Other gene editing tools, including transcription activator-like effector nucleases (TALENs) and the clustered regularly interspaced short palindromic repeats (CRISPR)-CRISPR-associated (Cas) system, could also be engaged to this end. Recently, Citorik and colleagues engineered the CRISPR/Cas system to target a few ARGs, including extended spectrum β-lactamases blaSHV-18 and blaNDM-1 and DNA gyrase gyrA, which are responsible for resistance to quinolones, and reported the efficiency of these systems in reducing the number of viable
E. coli transformants harboring the resistance genes; they announced this system as a novel generation of antimicrobials, which could act in a sequence-specific manner due to their recognition specificities (
39).

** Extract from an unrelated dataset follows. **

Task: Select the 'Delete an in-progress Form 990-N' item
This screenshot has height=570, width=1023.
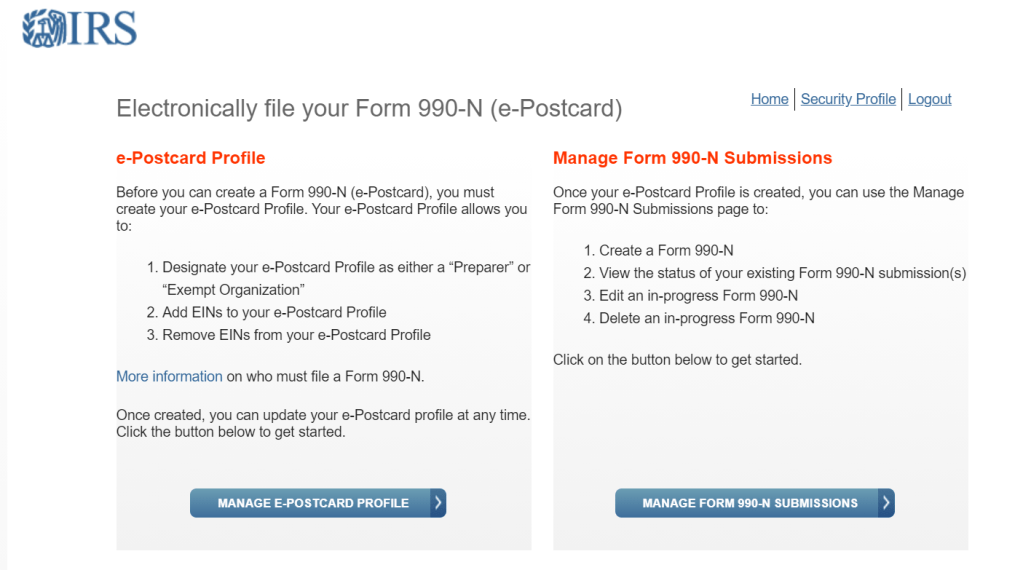Action: tap(706, 318)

To tackle the antibiotic resistance issue at the environmental level, phages that are able to transduce the bacterial species with resistance genes can be employed. These phages should be engineered to express ZFNs or other gene editing tools, including TALEN and the CRISPR/Cas system, against conserved sequences among different resistance genes. Due to the diversity and dissemination of resistance genes, several recombinant phages will be required to put this idea into practice. Consequently, a recombinant phage library could be constructed for different bacteria with different types of antibiotic resistance. The recombinant phages can ultimately be released into the hospital and urban wastewater systems to reduce antibiotic resistance. In practice, this approach could be useful for most resistant bacteria, especially mycobacterium species, as it is one of the most clinically resistant bacterial strains (
40). Moreover, there are several pathogenic microorganisms with dispersed or compact virulence genes (pathologic islands), which can be converted to nonpathogenic species by employing the gene editing technology to make these genes knockout, which could make the pathogenic species suitable candidates to be used as live attenuated vaccines.